Mutations in a Guanylate Cyclase GCY-35/GCY-36 Modify Bardet-Biedl Syndrome–Associated Phenotypes in Caenorhabditis elegans
Figure 5
Multiple sensory neurons influence the body size of bbs mutants.
(A) The expression of wild-type BBS protein in body cavity neurons was insufficient to rescue body length defects of bbs-7 and bbs-2 mutants, while expression in other ciliated sensory neurons (light bars) restored body length. ANOVA with Tukey, *** p<0.001; ns – p≥0.05, n≥11. Data represent mean ± SD normalized against wild-type body length. (B) GCY-35, but not other GCY mutants, exhibited a strong suppression effect on bbs-7 mutant body length.
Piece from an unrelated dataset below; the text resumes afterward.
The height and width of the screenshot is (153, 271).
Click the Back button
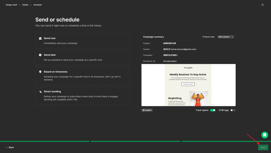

Box and whisker plot of additional gcy mutants showing partially improved body length (light bars), decreased body length (black bars), and no change (dark bars) in comparison to bbs-7 mutants. Boxes represent 25th–75th percentile of populations with maximum and minimum values as whiskers. ANOVA with Tukey, *** p<0.001; ns – p≥0.05 compared to bbs-7 mutants. Data represent mean ± SD normalized against wild-type body length. (C–D) A model for ciliary and cGMP-mediated body size regulation. (C) GCY-35/GCY-36 activity produces cGMP in the body cavity neurons and activates EGL-4 to inhibit body size. This process is influenced by BBS proteins present in other ciliated sensory neurons. (D) Some ciliated sensory neurons producing other GCs undergo a BBS-independent EGL-4 activation to influence body size and developmental timing.